_Exercise goal_
Every line below between the line holding "Image resolution: width=1437" and the line holding "Open the FORUMS", inclusive, should be repeated exactly, and all other lines omitted.

_Data extract_
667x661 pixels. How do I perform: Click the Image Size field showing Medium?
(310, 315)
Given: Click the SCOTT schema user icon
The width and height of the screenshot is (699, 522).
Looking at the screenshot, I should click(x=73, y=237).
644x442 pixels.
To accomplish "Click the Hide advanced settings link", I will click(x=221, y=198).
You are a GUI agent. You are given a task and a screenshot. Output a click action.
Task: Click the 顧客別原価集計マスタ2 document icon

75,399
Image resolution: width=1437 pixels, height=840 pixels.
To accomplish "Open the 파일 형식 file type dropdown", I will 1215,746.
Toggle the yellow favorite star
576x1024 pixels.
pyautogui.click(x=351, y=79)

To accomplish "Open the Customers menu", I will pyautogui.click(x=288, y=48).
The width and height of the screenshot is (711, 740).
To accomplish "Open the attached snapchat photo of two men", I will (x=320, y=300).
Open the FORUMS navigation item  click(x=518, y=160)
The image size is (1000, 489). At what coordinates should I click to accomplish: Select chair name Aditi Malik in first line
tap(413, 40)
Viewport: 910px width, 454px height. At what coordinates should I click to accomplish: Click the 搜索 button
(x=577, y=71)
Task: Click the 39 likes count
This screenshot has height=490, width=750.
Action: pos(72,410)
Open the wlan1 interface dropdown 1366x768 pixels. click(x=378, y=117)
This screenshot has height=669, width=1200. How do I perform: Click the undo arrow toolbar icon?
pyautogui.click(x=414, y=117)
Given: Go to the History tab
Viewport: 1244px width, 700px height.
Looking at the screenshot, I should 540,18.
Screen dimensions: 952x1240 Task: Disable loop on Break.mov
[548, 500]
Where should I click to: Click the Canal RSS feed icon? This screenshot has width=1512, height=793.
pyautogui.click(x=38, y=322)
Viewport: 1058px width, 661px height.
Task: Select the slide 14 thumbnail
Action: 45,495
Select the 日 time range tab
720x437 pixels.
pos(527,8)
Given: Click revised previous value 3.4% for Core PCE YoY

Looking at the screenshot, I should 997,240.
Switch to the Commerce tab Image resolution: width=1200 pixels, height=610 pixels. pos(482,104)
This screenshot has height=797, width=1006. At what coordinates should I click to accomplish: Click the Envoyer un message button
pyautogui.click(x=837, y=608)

_Answer section_
Image resolution: width=1437 pixels, height=840 pixels.
To accomplish "Open the 파일 형식 file type dropdown", I will 1215,746.
Toggle the yellow favorite star
576x1024 pixels.
pyautogui.click(x=351, y=79)

To accomplish "Open the Customers menu", I will pyautogui.click(x=288, y=48).
The width and height of the screenshot is (711, 740).
To accomplish "Open the attached snapchat photo of two men", I will (x=320, y=300).
Open the FORUMS navigation item  click(x=518, y=160)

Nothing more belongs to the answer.